Saved entries:
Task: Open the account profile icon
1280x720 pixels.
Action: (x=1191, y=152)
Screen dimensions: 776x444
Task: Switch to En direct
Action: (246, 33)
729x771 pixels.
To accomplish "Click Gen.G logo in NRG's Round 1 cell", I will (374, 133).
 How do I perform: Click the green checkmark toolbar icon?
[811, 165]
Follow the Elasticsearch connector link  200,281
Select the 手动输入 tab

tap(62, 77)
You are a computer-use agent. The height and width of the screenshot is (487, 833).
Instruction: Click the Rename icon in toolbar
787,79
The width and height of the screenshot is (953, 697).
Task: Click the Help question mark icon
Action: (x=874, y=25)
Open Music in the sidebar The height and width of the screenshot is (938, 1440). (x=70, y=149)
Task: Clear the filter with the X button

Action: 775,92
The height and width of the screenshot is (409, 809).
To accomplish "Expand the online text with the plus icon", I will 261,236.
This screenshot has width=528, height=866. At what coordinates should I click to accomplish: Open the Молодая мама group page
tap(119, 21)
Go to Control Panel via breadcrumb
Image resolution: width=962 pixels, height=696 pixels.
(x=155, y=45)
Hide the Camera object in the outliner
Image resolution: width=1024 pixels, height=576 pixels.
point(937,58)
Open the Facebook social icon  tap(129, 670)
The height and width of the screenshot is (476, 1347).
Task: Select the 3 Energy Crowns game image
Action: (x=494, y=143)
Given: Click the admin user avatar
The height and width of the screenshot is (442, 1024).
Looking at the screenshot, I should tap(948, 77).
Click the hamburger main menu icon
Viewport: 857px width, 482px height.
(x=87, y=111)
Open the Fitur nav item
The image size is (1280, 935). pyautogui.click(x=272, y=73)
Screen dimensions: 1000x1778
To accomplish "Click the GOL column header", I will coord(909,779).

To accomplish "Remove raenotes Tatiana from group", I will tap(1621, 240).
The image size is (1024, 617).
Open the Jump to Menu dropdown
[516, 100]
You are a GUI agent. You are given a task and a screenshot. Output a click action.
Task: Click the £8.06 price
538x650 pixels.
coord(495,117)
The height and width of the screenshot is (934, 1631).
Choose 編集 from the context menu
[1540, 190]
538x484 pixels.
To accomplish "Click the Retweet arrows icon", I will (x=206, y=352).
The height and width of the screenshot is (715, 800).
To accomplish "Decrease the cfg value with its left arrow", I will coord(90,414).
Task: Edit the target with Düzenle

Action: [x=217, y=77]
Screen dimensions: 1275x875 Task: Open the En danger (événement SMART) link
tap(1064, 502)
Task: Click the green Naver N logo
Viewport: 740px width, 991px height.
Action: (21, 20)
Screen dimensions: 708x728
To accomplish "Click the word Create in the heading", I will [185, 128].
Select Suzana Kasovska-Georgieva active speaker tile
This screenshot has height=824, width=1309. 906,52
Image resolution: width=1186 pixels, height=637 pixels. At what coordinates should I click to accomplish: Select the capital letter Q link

— Prompt —
The records above need to be retyped in full, exactly as they stand.

— Task answer —
Task: Open the account profile icon
1280x720 pixels.
Action: (x=1191, y=152)
Screen dimensions: 776x444
Task: Switch to En direct
Action: (246, 33)
729x771 pixels.
To accomplish "Click Gen.G logo in NRG's Round 1 cell", I will (374, 133).
 How do I perform: Click the green checkmark toolbar icon?
[811, 165]
Follow the Elasticsearch connector link  200,281
Select the 手动输入 tab

tap(62, 77)
You are a computer-use agent. The height and width of the screenshot is (487, 833).
Instruction: Click the Rename icon in toolbar
787,79
The width and height of the screenshot is (953, 697).
Task: Click the Help question mark icon
Action: (x=874, y=25)
Open Music in the sidebar The height and width of the screenshot is (938, 1440). (x=70, y=149)
Task: Clear the filter with the X button

Action: 775,92
The height and width of the screenshot is (409, 809).
To accomplish "Expand the online text with the plus icon", I will 261,236.
This screenshot has width=528, height=866. At what coordinates should I click to accomplish: Open the Молодая мама group page
tap(119, 21)
Go to Control Panel via breadcrumb
Image resolution: width=962 pixels, height=696 pixels.
(x=155, y=45)
Hide the Camera object in the outliner
Image resolution: width=1024 pixels, height=576 pixels.
point(937,58)
Open the Facebook social icon  tap(129, 670)
The height and width of the screenshot is (476, 1347).
Task: Select the 3 Energy Crowns game image
Action: (x=494, y=143)
Given: Click the admin user avatar
The height and width of the screenshot is (442, 1024).
Looking at the screenshot, I should tap(948, 77).
Click the hamburger main menu icon
Viewport: 857px width, 482px height.
(x=87, y=111)
Open the Fitur nav item
The image size is (1280, 935). pyautogui.click(x=272, y=73)
Screen dimensions: 1000x1778
To accomplish "Click the GOL column header", I will coord(909,779).

To accomplish "Remove raenotes Tatiana from group", I will tap(1621, 240).
The image size is (1024, 617).
Open the Jump to Menu dropdown
[516, 100]
You are a GUI agent. You are given a task and a screenshot. Output a click action.
Task: Click the £8.06 price
538x650 pixels.
coord(495,117)
The height and width of the screenshot is (934, 1631).
Choose 編集 from the context menu
[1540, 190]
538x484 pixels.
To accomplish "Click the Retweet arrows icon", I will (x=206, y=352).
The height and width of the screenshot is (715, 800).
To accomplish "Decrease the cfg value with its left arrow", I will coord(90,414).
Task: Edit the target with Düzenle

Action: [x=217, y=77]
Screen dimensions: 1275x875 Task: Open the En danger (événement SMART) link
tap(1064, 502)
Task: Click the green Naver N logo
Viewport: 740px width, 991px height.
Action: (21, 20)
Screen dimensions: 708x728
To accomplish "Click the word Create in the heading", I will [185, 128].
Select Suzana Kasovska-Georgieva active speaker tile
This screenshot has height=824, width=1309. 906,52
Image resolution: width=1186 pixels, height=637 pixels. At what coordinates should I click to accomplish: Select the capital letter Q link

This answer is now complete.